Today I saw a piece of research that found that scare campaigns may actually increase drug usage. Of course, since the research supported my point of view, I was quick to give it credence.
However, based on my own experiences, I think I have some idea of why scare campaigns could actually backfire.
If a young person is looking for excitement, they certainly don't find it by following advice from authority figures about how to be safe.
At 18 I had heard all sorts of lurid tales of what drug use could do to a person. The first time someone offered me a chance to try marijuana, I had a strong sense that it might be dangerous.
Danger did not deter me. I think it drew me in. I wanted to do something scary.
Smoking marijuana was scary in 1968 for several reasons. I had been warned that using it could lead to more dangerous drugs. Also, marijuana was illegal in Pennsylvania. I knew that some kids actually wound up in jail for simple possession. Consider, this was an era when a young man sporting long hair was considered to be a dangerous rebel by the mainstream. A number of folks were convinced that sex, drugs, and rock and roll heralded the end of civilization. I hadn't had sex yet, but I sure wanted to. I loved rock and roll. I was already two thirds of the way toward being a major social menace. I was almost compelled to explore that last third.

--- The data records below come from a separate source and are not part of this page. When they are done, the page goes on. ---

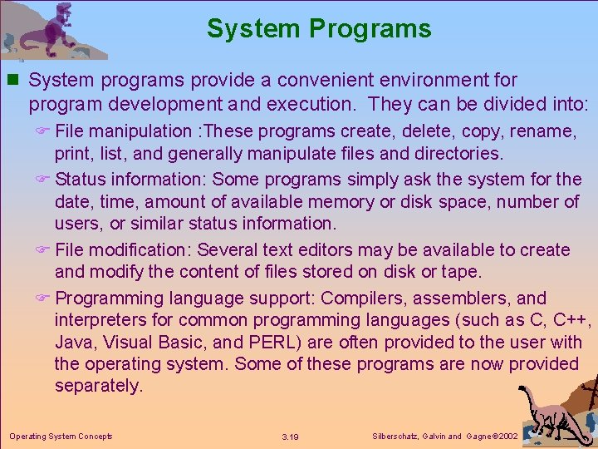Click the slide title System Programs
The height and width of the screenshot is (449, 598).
coord(319,29)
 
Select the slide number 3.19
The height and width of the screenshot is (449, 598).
coord(290,437)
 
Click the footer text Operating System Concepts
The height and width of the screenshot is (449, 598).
coord(61,436)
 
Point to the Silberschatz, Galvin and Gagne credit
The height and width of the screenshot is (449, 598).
coord(444,436)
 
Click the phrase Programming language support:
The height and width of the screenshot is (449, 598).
coord(185,299)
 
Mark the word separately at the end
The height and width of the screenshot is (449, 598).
coord(99,386)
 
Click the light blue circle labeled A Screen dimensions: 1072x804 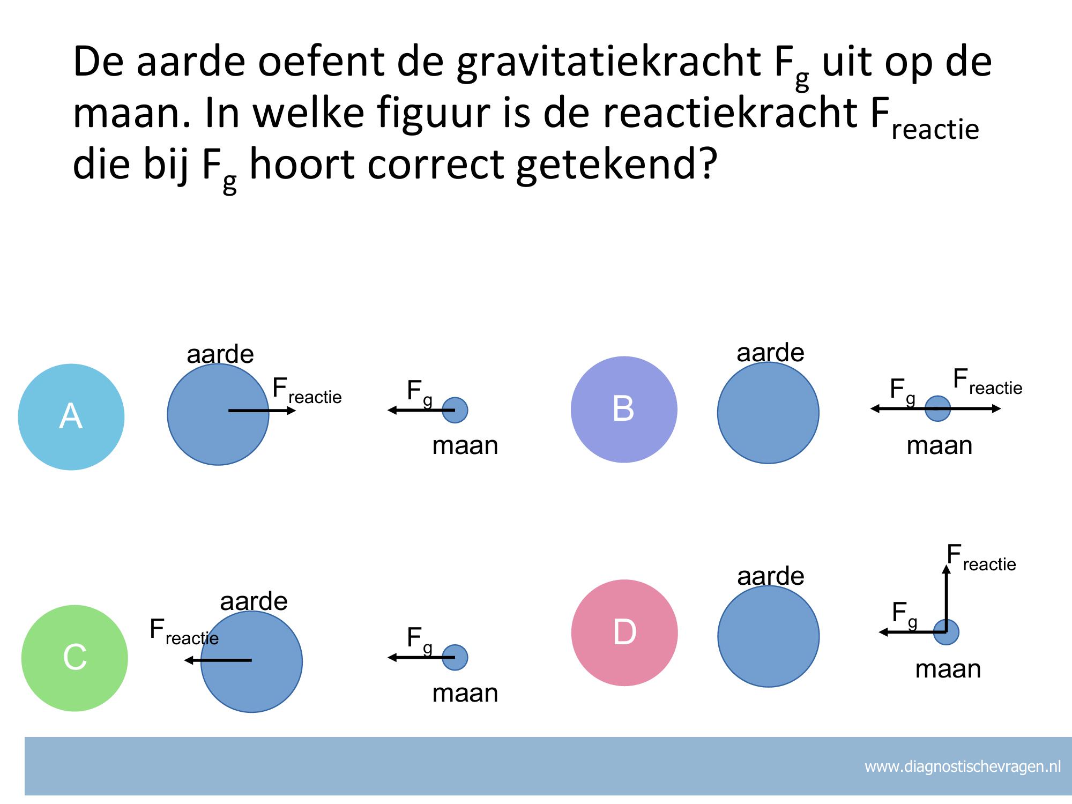click(x=71, y=417)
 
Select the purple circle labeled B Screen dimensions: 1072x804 click(x=624, y=410)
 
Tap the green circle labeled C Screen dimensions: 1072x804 click(x=75, y=658)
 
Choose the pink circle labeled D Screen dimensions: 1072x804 click(x=624, y=632)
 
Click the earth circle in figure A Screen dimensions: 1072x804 click(x=218, y=414)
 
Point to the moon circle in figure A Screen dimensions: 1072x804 click(x=455, y=411)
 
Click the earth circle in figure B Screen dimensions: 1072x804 click(x=768, y=413)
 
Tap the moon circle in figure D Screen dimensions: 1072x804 click(x=946, y=632)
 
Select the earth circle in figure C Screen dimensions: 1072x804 click(x=251, y=661)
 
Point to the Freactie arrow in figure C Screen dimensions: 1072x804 click(x=218, y=660)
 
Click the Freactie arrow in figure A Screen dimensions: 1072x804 click(x=262, y=411)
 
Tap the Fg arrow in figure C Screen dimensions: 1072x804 click(x=421, y=657)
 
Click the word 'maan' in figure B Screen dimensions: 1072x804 click(x=939, y=445)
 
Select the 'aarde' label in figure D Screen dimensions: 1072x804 click(x=771, y=576)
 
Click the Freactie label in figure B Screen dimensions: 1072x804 click(x=987, y=382)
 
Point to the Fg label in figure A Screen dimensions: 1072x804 click(x=419, y=393)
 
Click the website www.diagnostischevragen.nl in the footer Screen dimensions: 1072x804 click(x=963, y=766)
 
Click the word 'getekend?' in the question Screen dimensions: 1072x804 click(x=616, y=165)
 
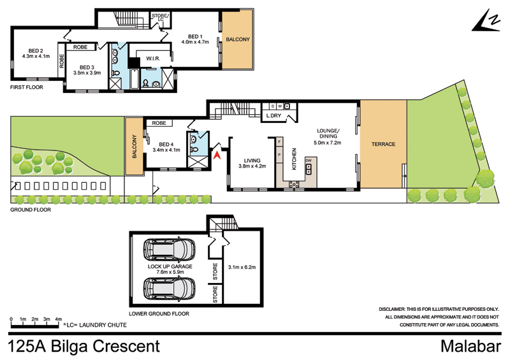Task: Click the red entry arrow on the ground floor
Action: tap(217, 154)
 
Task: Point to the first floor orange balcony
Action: tap(238, 40)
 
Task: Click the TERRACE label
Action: tap(382, 144)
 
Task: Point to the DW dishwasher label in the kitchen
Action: tap(308, 160)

The high I got those first few times was mildly amusing. When I did not immediate become unhinged and start looking for heroin, I decided that all the warnings I had heard were nonsense. I was actually a bit disappointed that the drug seemed so tame.

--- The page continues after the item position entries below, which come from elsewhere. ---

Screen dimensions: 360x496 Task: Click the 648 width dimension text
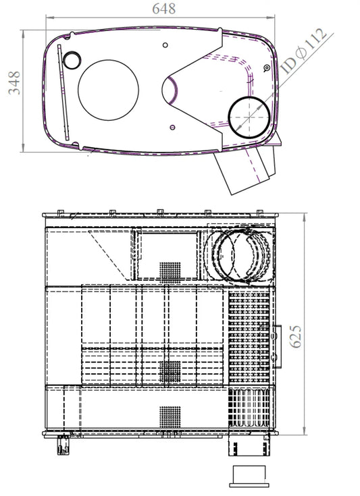tap(163, 9)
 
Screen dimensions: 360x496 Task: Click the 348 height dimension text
tap(14, 83)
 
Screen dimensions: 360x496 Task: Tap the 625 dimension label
tap(296, 336)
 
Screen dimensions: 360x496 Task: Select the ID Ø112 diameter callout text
tap(304, 51)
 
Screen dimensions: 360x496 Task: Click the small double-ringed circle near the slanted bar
tap(72, 60)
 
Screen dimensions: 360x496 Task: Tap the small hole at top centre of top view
tap(165, 45)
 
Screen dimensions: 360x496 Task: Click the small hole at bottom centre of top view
tap(172, 127)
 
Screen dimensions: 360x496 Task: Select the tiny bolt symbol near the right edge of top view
tap(267, 67)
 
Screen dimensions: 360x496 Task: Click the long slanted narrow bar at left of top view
tap(63, 92)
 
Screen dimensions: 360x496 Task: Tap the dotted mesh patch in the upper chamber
tap(170, 272)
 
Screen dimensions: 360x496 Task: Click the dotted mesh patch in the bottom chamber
tap(170, 417)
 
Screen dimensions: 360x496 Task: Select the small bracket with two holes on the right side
tap(276, 346)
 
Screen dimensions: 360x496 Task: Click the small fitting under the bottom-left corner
tap(63, 445)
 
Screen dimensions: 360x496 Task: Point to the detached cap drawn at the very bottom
tap(249, 476)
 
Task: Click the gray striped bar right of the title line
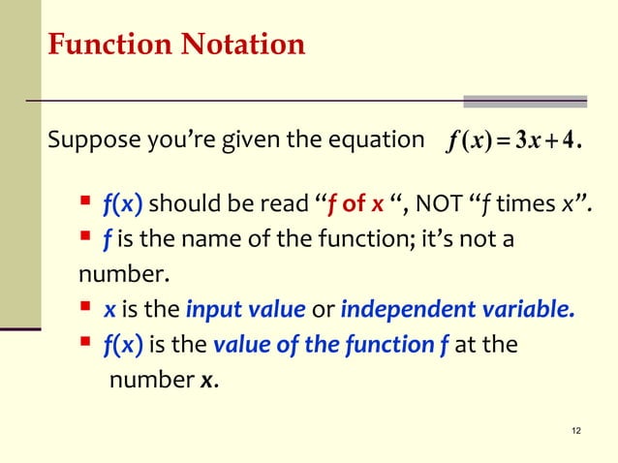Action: point(525,101)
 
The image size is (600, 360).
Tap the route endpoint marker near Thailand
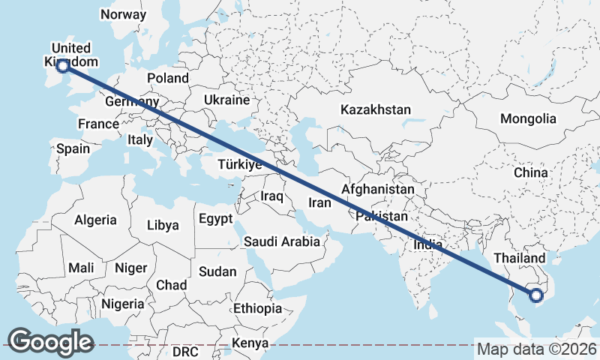pyautogui.click(x=536, y=295)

I did wind up progressing to more addictive drugs in the decade following that early experimentation. I don't think it was the power of marijuana that led me on to new experiments. On the contrary, I wanted to up the ante. To see what it would be like to do something truly dangerous. I tried LSD and found that it was anything but tame. I snorted cocaine and felt like superman. Ditto for methamphetamine. I tried various opiates. Needles scared me too much (mostly because they hurt when you stick them in). So I decided needles really were for losers. That was pretty much the only boundary line I knew: if it hurts too much, don't do it.

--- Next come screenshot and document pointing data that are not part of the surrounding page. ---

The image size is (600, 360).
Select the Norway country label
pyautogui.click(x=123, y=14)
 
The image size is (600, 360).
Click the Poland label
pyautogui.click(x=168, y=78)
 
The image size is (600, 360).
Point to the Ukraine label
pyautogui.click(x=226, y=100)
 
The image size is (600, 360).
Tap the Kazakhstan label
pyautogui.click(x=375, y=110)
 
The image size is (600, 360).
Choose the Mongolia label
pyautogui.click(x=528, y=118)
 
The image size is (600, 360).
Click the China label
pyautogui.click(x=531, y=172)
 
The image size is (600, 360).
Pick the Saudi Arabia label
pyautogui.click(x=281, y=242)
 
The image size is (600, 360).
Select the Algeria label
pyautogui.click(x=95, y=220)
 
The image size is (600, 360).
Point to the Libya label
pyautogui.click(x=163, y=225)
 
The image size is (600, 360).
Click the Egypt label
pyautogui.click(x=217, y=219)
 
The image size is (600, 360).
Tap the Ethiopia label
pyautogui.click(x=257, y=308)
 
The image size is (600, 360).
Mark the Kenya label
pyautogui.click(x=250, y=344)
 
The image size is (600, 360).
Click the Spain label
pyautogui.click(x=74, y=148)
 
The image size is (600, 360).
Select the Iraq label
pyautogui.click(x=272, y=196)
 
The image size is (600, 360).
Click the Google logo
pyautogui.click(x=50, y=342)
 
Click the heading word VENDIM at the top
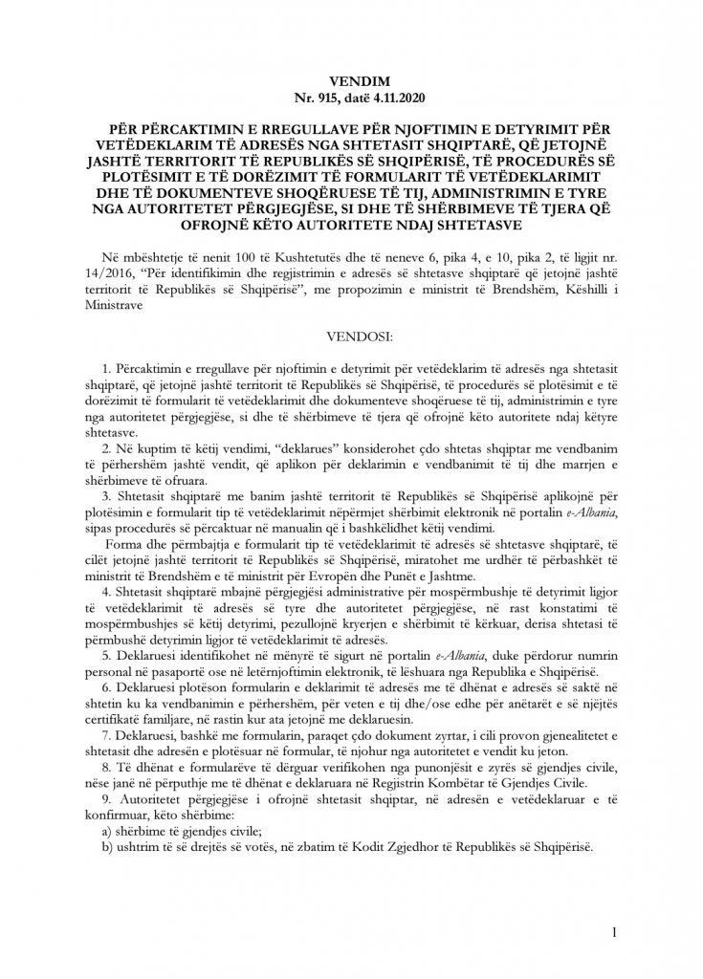click(351, 83)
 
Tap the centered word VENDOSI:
click(351, 337)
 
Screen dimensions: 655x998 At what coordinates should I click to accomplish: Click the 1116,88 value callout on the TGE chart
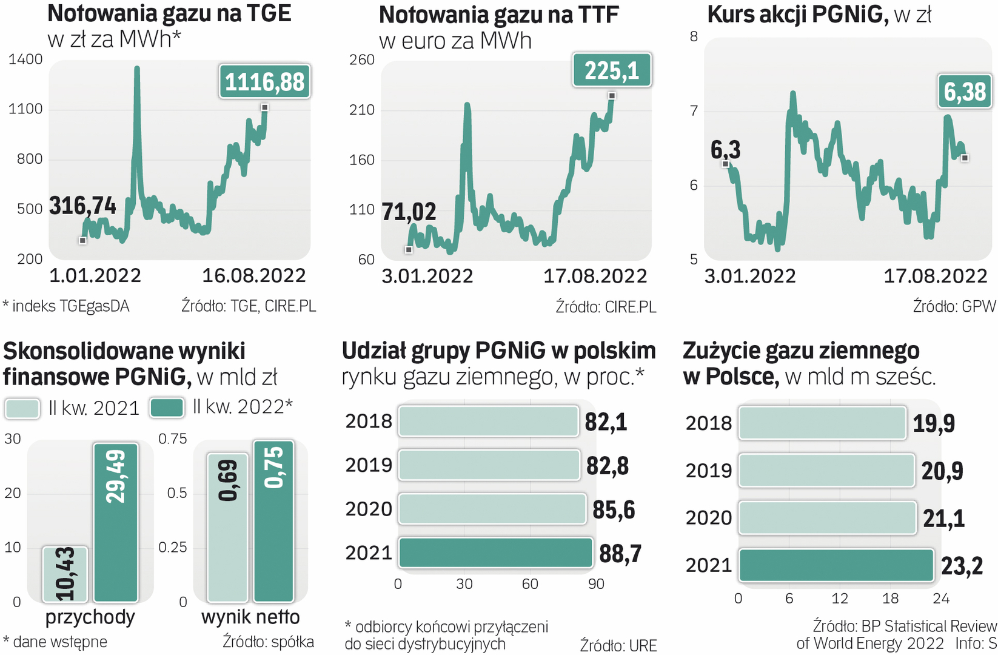tap(264, 82)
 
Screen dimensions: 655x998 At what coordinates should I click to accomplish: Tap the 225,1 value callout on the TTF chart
tap(612, 70)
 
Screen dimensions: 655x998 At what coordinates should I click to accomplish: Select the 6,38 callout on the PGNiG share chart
tap(965, 92)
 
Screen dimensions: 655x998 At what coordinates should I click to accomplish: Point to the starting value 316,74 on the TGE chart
tap(82, 206)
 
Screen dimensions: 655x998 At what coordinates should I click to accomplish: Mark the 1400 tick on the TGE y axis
tap(25, 59)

I knew there were other, more socially approved ways of achieving a thrill. However, it would be a long time before I had a chance for international travel, rock climbing, or diving off high cliffs. The drugs were immediately available. It was actually easier for me to buy marijuana rather than beer.
By the time I was a sophomore, I had befriended any number of drug users and even drug dealers. The boundary between the two is vague. One quick way to get money for more drugs is to sell part of what you have for more than you paid. I liked the idea that I was part of an underground. A dealer fearing possible arrest asked me to store some hashish and hundreds of hits of acid for him. I did so. I thought it very clever that no one would ever suspect Kent, the clean cut engineering student, would have a small fortune in drugs in his desk drawer.
It is quite possible that by now you wondered, "WHAT WAS HE THINKING!". The answer is simple. I wasn't thinking. I wanted thrills and this was a quick and easy way to get some.
Remember those scare tactics? They are essentially an incentive for many young folks to try drugs.
Eventually I learned that drug use really did have serious negative effects. It took more than a decade for me to arrive at that conclusion. Meanwhile, I wasted a lot of time. I probably injured myself, and I was passing lots of money on to some very unsavory people.
I wish I had known that there really are a lot of positive ways to get thrills. I'm not talking about rock climbing or motorcycles. I came to love the thrill of accomplishment. I loved the thrill of marrying and starting a family.
Eventually I realized that the biggest thrill of all is knowing God and inviting Him to make me more like Jesus. The irony is that at 18 I would have thought that would be one of the most boring and completely foolish things I could do.
Well, I got part of that right. I am a fool for Christ.